Helicobacter Pylori Testing

H.pylori is a small bacterium that is found in the stomach lining of some people. For most it does not cause any trouble. However for those with duodenal ulcers and gastric ulcers, H.pylori needs to be eradicated before healing can occur.

What does Helicobacter pylori do?

As part of its normal activity the stomach produces acid. The inside of the stomach wall is protected from this by a thick layer of mucous. H.Pylori weakens this protective layer and also causes inflammation of the stomach lining. Over time some acid may get through and damage the lining of the stomach. This can lead to erosions which can lead to the following diseases;

  • Gastritis (inflammation of the lining of the stomach) – All people with H.pylori infection have inflammation but mostly without symptoms. In some people, this inflammation progresses to other diseases, but disappears if treated successfully.
  • Duodenal ulcers – H.pylori is the cause of about 90% of ulcers in the duodenum (beginning of small intestine). The most common symptom is pain the upper part of the abdomen.
  • Gastric (stomach) ulcers – H.pylori is the cause of about 70% of stomach ulcers.
  • Cancer of the stomach – H.pylori increases the risk of some forms of cancer of the stomach. Note: only a small minority of infected people ever develop this problem.

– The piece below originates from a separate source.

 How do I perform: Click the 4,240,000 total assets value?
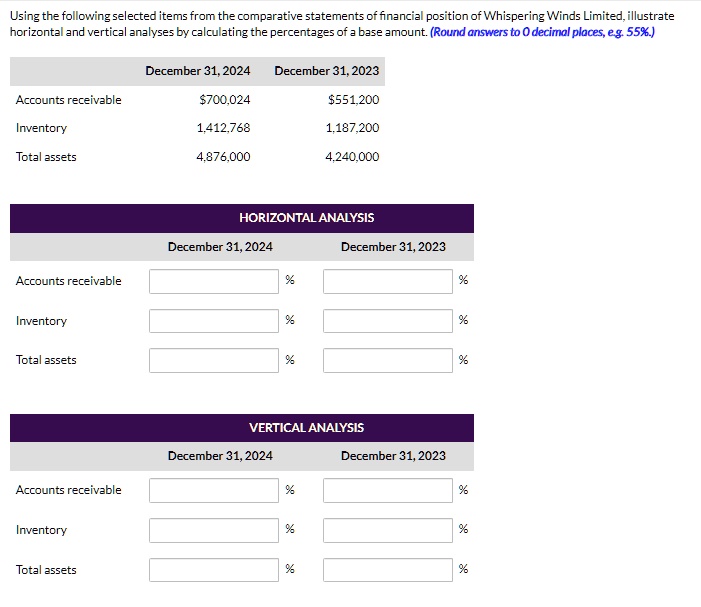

Who should be tested for Helicobacter pylori?

People who have had an ulcer or dyspepsia should be tested for H.pylori. Successful treatment of H.pylori will speed up ulcer healing and prevent recurrence.

How can I be tested for Helicobacter pylori?

  • Breath test – H.pylori in the stomach is able to convert a naturally occurring substance called urea into the gas carbon dioxide. If specially labelled urea is swallowed, labelled carbon dioxide can be detected for a short time in the breath which determines if the infection is present. This test is preferred for pregnant women or children and is useful to check eradication after treatment.

    You must have fasted for at least 6 hours before taking this test, stopped taking antibiotics at least 1 month before the test and stopped taking PPI (eg Losec, Omeprazole) at least 1 week before the test.

  • Blood test – This can detect current or recent infection but because the test can remain positive for several years after successful treatment, there are other more useful tests.
  • Stool Test – A stool sample can be used to determine if there is an active infection.
  • Gastroscopy – During a Gastroscopy the specialist can take small samples (biopsies) from the lining of the stomach which are sent to the laboratory for analysis. This test is very accurate and the preferred test.

How is Helicobacter pylori treated?

For complete healing and to restore the stomach lining to a healthy state, the H.pylori infection should be eliminated.

Treatment is usually oral drug therapy which includes an ulcer healing drug and two antibiotics. The success rate is 90% if taken as directed.

Eradication should be checked through either breath test or re-biopsy. These tests must be performed at least four weeks after all treatment is stopped, as H.pylori can grow again within this time. If the treatment has not been successful, a different combination of drugs may be tried.

Am I likely to become infected again?

No. The chance after successful treatment is only 0.5-1% per year.